YOUR GOAL: Revise the lines that begin at the one containing "Click the top hole of the front mounting post" and end after the one containing "pyautogui.click(x=262, y=269)". Replace "label" with "tag" and leave all else unchanged.

Target position records:
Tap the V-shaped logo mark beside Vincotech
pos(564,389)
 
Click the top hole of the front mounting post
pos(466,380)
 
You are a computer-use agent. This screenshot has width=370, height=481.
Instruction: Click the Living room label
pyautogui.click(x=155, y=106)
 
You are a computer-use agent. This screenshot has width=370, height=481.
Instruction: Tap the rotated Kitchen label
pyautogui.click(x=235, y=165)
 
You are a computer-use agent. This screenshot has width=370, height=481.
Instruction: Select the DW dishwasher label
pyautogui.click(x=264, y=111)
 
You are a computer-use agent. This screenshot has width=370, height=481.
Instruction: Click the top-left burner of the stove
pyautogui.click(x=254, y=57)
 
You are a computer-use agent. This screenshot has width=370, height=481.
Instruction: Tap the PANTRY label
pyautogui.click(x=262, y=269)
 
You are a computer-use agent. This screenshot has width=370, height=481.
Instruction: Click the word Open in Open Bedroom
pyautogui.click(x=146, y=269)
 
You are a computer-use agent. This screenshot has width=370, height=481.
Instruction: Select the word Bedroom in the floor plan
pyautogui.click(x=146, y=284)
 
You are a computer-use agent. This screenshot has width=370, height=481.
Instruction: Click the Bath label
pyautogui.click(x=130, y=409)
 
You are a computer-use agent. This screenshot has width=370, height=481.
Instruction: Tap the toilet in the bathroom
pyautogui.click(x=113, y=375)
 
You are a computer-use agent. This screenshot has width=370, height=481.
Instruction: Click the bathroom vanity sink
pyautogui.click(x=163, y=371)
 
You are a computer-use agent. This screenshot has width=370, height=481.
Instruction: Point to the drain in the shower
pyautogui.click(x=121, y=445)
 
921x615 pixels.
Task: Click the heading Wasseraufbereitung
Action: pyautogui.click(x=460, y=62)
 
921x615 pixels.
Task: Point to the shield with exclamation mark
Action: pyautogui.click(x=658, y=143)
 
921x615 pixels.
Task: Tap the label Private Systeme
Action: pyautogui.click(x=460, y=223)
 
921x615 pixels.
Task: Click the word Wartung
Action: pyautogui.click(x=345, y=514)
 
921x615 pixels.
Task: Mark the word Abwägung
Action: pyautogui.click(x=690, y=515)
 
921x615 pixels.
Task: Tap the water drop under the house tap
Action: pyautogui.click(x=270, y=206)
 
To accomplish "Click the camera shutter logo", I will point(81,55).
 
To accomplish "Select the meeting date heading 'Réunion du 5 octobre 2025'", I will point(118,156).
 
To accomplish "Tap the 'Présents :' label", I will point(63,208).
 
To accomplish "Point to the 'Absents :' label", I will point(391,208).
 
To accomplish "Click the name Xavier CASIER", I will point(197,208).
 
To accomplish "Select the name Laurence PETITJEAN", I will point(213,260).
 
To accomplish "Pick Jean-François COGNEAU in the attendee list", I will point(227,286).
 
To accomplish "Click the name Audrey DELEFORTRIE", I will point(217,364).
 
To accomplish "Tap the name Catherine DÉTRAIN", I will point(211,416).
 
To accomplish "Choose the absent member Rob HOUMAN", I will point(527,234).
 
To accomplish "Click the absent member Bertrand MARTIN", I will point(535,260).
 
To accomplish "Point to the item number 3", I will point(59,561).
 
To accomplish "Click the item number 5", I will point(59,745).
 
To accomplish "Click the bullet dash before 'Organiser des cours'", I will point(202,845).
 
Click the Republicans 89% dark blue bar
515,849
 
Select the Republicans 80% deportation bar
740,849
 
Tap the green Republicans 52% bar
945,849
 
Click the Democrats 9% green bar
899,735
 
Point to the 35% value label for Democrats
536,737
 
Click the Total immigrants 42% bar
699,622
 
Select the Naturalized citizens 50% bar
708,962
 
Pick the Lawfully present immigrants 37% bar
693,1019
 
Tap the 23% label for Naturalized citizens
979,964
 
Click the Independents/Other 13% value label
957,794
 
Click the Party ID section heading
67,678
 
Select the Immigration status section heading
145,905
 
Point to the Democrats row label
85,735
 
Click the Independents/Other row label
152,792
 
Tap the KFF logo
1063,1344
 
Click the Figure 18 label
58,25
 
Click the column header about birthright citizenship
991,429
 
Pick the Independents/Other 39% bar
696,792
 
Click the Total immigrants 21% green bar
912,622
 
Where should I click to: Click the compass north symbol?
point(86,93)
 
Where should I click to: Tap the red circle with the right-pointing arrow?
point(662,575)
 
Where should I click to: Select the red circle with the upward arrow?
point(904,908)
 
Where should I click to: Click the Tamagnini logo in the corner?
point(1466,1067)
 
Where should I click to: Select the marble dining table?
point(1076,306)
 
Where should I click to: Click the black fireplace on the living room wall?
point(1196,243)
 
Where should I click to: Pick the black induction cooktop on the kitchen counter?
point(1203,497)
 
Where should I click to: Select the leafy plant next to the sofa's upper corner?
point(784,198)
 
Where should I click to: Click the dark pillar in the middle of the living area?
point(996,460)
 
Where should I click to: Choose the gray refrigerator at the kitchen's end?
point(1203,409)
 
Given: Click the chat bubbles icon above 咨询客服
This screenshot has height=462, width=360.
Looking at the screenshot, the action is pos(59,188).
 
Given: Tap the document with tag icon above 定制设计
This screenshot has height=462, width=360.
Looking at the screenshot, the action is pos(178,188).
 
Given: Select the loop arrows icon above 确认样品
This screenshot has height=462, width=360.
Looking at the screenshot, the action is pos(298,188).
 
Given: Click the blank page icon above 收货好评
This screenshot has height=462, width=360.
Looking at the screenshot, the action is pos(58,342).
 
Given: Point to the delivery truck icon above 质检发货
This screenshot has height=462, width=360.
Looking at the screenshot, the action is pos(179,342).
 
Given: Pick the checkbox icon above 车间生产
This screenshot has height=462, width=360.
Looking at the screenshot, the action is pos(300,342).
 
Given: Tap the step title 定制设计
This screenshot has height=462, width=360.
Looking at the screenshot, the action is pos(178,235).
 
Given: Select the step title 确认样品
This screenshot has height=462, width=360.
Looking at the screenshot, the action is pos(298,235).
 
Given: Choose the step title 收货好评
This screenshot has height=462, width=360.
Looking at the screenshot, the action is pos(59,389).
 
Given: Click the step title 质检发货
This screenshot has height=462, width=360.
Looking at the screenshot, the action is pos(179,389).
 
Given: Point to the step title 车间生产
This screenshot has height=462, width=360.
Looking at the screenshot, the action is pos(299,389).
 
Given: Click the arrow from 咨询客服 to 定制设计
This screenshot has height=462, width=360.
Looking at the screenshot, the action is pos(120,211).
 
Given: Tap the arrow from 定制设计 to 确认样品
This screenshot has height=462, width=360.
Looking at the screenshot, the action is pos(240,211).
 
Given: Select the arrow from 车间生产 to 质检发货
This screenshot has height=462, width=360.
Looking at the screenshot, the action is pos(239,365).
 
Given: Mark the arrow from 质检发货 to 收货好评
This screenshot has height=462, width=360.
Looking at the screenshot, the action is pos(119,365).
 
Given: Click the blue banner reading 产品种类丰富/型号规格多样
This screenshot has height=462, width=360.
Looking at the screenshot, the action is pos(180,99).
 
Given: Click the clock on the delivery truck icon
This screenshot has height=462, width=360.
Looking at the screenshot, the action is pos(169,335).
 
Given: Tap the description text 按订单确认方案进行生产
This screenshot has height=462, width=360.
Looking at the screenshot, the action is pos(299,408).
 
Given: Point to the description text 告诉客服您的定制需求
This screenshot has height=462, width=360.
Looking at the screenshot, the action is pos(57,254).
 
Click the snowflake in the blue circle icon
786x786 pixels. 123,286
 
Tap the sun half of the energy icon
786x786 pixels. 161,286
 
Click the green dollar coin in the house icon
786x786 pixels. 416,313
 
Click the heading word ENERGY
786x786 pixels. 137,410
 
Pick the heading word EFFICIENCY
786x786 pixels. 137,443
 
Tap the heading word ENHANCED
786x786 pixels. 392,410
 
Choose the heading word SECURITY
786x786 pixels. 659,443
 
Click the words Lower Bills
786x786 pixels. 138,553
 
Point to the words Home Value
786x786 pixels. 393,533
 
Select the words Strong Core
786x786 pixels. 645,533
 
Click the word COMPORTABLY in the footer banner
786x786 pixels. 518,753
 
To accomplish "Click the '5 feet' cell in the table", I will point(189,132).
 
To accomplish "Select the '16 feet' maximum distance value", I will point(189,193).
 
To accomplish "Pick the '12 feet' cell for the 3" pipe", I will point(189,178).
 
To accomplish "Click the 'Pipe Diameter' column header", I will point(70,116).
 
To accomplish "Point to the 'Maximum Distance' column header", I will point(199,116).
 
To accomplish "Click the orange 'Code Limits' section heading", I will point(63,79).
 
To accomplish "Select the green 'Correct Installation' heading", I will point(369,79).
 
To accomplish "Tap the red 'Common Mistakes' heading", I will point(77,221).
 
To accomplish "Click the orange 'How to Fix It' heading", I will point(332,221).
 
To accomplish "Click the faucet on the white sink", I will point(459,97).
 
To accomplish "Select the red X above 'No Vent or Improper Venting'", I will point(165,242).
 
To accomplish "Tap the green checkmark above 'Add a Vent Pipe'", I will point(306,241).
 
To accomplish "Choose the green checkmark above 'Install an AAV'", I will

ANSWER BELOW:
Click the top hole of the front mounting post
pos(466,380)
 
You are a computer-use agent. This screenshot has width=370, height=481.
Instruction: Click the Living room tag
pyautogui.click(x=155, y=106)
 
You are a computer-use agent. This screenshot has width=370, height=481.
Instruction: Tap the rotated Kitchen tag
pyautogui.click(x=235, y=165)
 
You are a computer-use agent. This screenshot has width=370, height=481.
Instruction: Select the DW dishwasher tag
pyautogui.click(x=264, y=111)
 
You are a computer-use agent. This screenshot has width=370, height=481.
Instruction: Click the top-left burner of the stove
pyautogui.click(x=254, y=57)
 
You are a computer-use agent. This screenshot has width=370, height=481.
Instruction: Tap the PANTRY tag
pyautogui.click(x=262, y=269)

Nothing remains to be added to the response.